Your task:
Extract each line from the entries below that has the string "computer" in it.

Pixel coordinate grounding data:
=== Begin Enclosure ===

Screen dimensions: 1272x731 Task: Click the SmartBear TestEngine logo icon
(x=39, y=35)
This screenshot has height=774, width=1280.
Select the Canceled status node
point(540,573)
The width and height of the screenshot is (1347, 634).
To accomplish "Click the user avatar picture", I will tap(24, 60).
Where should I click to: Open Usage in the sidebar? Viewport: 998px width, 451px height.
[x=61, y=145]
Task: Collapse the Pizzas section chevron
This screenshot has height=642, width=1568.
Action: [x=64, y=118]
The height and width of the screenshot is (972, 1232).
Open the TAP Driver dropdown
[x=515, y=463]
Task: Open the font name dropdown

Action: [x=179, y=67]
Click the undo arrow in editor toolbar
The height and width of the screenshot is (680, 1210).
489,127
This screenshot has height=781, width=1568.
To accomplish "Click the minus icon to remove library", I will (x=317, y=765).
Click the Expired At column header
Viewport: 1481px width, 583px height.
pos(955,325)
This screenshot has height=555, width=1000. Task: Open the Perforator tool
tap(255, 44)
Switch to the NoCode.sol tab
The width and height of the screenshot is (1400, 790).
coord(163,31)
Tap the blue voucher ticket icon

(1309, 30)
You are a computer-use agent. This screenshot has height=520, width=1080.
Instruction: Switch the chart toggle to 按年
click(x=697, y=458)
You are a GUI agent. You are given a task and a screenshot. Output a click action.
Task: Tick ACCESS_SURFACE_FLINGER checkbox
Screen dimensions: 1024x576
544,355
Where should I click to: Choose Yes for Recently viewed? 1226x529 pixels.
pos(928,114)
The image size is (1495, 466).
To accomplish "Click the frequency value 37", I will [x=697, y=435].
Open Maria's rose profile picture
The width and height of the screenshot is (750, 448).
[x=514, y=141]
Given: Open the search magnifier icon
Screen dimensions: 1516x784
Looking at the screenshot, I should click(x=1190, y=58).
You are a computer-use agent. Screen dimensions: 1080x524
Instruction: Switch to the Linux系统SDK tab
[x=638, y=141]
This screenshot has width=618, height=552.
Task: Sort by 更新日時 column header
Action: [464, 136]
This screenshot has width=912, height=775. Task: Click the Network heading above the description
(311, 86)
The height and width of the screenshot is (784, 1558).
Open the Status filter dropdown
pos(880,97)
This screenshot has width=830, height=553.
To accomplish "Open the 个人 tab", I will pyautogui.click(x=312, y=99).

=== End Enclosure ===

Response:
You are a computer-use agent. This screenshot has height=520, width=1080.
You are a computer-use agent. Screen dimensions: 1080x524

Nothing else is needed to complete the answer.